Communications and transport

Telegraph

The need for a communications link across the continent was the spur for the development of an east–west crossing. Once Eyre had proved that a link between South Australia and Western Australia was possible, efforts to connect them via telegraph began. In 1877, after two years of labour, the first messages were sent on the new telegraph line, boosted by eight repeater stations along the way. The line operated for about 50 years before being superseded, and remnants of it remain visible.

Railway line

The Trans-Australian Railway railway line crosses the Nullarbor Plain from Kalgoorlie to Port Augusta.
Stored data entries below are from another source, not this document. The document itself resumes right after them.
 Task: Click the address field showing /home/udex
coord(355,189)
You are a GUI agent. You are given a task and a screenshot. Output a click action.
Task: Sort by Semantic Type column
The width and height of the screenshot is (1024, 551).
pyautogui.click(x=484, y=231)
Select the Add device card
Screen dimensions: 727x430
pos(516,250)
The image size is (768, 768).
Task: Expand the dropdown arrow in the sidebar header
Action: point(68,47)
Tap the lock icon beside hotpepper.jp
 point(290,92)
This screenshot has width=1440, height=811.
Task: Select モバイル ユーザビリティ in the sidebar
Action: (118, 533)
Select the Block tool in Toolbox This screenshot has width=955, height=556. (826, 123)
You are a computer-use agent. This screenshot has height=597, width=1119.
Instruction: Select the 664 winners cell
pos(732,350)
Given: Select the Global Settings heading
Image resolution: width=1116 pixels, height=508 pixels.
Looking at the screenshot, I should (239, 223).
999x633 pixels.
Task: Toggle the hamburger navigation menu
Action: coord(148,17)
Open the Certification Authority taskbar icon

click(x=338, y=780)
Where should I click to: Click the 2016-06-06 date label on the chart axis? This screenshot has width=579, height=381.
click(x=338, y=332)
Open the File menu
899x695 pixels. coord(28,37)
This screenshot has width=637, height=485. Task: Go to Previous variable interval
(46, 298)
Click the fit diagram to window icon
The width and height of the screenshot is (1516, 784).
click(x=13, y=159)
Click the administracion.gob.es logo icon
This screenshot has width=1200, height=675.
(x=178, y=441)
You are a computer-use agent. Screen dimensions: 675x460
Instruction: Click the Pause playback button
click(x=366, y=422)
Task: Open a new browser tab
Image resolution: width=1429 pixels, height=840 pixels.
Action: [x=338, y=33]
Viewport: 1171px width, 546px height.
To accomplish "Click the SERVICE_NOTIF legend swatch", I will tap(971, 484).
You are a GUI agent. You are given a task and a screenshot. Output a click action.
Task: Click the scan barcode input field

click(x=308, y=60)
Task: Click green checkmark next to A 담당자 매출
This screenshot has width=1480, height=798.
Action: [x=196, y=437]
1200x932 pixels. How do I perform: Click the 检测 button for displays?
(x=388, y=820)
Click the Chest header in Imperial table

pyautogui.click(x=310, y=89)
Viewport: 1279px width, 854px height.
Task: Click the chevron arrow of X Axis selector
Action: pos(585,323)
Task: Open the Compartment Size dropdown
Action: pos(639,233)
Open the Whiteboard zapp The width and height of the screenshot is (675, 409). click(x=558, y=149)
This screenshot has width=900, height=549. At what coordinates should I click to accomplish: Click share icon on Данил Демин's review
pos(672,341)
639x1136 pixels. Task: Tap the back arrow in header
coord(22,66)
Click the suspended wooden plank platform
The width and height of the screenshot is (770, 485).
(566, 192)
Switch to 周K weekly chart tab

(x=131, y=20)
Construction of the line began in 1917, when two teams set out from Kalgoorlie in Western Australia and Port Augusta in South Australia, meeting in the centre of the Plain at Ooldea, an uninhabited area noted for a water supply. This original line suffered severe problems with track flexing and settling in the desert sands, and journeys across the Plain were slow and arduous. The line was entirely rebuilt in 1969, as part of a project to standardise the previously disparate rail gauges in the various states, and the first crossing of the Nullarbor on the new line reached Perth on 27 February 1970. The Indian Pacific is a regular passenger train crossing the Nullarbor from Perth to Sydney via Adelaide.

Nullabor plain from the indian pacific
The Nullarbor Plain viewed from the Indian Pacific. The featureless terrain made navigation difficult for early explorers.

The railway line has the longest straight section of railway in the world (478 km, 297 mi),[20] while the Eyre Highway (refer below) contains the longest straight section of tarred road in Australia (146 km, 91 mi).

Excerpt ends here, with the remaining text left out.